ASSIGNED TASK
Return exactly the lines that run from the one containing "Disable the Брандмауэр checkbox" to the end of the entries, with both ends included.

#####

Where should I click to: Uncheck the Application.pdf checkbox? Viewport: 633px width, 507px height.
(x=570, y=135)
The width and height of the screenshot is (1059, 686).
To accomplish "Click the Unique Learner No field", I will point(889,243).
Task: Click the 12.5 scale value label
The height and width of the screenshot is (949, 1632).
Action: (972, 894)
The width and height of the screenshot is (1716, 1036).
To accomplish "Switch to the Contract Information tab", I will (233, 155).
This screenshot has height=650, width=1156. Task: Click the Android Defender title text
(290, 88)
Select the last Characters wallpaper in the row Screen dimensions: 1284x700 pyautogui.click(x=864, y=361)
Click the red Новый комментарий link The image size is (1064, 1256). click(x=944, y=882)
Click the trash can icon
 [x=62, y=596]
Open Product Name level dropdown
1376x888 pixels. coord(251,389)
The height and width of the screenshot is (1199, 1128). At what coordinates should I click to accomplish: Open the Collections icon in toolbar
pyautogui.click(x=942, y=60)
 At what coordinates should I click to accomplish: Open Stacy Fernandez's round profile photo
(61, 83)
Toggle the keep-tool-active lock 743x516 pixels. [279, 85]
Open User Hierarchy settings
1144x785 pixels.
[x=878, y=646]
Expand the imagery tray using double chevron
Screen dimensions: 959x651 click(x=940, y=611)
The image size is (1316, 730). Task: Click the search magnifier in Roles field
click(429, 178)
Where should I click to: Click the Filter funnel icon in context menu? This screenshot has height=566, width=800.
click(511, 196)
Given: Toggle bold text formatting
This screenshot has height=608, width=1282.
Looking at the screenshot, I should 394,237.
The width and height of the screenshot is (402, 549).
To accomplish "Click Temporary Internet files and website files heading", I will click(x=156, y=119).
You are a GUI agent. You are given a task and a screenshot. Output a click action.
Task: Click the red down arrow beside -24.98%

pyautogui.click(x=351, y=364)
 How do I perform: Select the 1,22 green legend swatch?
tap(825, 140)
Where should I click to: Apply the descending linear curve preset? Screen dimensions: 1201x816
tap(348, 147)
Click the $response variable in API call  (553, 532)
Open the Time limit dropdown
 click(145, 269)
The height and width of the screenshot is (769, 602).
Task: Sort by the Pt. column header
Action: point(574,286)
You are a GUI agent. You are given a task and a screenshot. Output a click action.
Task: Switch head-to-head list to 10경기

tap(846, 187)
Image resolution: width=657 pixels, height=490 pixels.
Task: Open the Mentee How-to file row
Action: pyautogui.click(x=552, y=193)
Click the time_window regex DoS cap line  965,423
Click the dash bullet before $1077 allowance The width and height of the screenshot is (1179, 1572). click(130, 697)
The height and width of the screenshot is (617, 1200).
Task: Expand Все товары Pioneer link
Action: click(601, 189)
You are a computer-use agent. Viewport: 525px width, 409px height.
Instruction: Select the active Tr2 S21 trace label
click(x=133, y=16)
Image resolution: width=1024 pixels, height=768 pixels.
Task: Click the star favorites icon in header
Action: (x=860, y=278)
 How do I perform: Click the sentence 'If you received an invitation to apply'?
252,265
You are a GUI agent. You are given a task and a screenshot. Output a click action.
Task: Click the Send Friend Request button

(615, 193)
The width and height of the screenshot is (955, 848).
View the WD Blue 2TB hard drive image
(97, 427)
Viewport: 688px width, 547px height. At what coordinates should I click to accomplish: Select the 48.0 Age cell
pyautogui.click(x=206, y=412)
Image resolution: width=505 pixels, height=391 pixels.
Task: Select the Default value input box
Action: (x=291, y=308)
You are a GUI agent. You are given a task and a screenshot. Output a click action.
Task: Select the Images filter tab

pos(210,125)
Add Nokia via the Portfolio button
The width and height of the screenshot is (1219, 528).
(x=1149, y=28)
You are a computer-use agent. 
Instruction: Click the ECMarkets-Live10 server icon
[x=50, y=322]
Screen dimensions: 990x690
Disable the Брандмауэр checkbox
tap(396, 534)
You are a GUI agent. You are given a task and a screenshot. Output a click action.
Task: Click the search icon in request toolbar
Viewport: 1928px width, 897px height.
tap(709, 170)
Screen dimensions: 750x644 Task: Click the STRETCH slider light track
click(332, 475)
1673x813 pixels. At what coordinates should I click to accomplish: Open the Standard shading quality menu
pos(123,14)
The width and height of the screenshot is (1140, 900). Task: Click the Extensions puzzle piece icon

#####

SOLUTION TO THIS PROBLEM
Disable the Брандмауэр checkbox
tap(396, 534)
You are a GUI agent. You are given a task and a screenshot. Output a click action.
Task: Click the search icon in request toolbar
Viewport: 1928px width, 897px height.
tap(709, 170)
Screen dimensions: 750x644 Task: Click the STRETCH slider light track
click(332, 475)
1673x813 pixels. At what coordinates should I click to accomplish: Open the Standard shading quality menu
pos(123,14)
The width and height of the screenshot is (1140, 900). Task: Click the Extensions puzzle piece icon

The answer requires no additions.